What the task asks: List every line below that contains the word "particular", copying each such line in full.

The data:
= = =

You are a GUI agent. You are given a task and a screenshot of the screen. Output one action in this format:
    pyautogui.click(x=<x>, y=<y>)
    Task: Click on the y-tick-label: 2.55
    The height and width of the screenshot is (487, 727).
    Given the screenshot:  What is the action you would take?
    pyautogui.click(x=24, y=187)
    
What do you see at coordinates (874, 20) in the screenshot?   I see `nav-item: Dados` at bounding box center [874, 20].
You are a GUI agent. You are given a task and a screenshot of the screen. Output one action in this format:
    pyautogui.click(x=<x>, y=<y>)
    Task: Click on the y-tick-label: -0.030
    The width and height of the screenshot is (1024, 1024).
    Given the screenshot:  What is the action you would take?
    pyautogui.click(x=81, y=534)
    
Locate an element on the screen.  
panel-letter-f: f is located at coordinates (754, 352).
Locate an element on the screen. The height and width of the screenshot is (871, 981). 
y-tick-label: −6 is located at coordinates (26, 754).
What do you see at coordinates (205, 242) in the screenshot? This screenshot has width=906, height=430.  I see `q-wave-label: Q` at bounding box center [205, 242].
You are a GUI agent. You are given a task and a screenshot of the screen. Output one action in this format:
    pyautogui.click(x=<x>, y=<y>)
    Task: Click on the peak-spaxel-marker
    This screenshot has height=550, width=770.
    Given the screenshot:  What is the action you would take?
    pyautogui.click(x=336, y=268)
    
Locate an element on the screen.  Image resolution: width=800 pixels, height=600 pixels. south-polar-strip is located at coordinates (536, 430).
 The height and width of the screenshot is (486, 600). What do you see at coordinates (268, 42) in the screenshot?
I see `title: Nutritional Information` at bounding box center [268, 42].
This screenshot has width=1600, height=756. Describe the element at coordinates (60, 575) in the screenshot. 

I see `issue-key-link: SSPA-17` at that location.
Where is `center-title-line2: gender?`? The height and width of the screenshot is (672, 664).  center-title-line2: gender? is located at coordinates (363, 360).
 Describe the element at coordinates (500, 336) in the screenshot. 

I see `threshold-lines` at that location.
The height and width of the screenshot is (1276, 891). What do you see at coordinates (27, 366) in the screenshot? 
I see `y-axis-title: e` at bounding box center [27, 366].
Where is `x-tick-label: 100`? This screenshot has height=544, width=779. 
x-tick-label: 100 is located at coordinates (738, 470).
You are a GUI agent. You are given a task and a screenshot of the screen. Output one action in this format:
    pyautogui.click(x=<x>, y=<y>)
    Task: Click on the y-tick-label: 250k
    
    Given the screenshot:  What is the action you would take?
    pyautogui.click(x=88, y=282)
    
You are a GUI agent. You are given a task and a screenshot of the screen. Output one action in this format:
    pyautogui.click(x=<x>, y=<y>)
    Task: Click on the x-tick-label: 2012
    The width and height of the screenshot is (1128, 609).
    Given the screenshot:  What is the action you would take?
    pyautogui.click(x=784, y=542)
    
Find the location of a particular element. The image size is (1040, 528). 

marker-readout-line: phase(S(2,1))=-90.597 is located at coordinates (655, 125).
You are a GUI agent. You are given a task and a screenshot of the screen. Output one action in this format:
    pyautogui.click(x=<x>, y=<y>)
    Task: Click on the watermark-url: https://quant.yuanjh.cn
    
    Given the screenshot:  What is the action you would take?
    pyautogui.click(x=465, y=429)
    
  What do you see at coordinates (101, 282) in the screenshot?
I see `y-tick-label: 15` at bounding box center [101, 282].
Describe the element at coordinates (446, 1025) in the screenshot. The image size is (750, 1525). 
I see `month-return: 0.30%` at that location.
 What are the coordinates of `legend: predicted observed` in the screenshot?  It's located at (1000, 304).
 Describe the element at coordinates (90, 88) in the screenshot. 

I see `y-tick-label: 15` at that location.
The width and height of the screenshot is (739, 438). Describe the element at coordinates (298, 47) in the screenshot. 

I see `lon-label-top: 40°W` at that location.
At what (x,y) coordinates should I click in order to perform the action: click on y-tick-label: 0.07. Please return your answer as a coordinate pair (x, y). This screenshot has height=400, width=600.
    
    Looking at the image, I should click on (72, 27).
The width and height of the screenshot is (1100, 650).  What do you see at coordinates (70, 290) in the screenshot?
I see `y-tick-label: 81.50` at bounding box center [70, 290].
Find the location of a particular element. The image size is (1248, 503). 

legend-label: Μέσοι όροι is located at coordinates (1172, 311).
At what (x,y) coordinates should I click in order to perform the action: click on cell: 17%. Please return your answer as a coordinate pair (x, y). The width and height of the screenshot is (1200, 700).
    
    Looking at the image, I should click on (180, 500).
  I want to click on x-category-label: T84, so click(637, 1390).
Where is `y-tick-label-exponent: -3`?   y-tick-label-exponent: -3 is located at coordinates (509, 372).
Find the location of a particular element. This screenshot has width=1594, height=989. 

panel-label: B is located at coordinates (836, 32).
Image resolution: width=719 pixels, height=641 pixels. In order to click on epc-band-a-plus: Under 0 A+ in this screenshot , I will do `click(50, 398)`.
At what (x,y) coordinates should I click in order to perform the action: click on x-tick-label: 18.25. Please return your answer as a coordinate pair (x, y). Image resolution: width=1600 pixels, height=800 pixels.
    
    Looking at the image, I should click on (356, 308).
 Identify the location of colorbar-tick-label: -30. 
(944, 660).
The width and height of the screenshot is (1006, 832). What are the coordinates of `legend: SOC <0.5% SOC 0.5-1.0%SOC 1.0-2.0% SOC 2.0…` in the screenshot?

= = =

Solution to this exercise:
Find the location of a particular element. The image size is (1040, 528). 
Find the location of a particular element. The image size is (1248, 503). 
Find the location of a particular element. This screenshot has width=1594, height=989. 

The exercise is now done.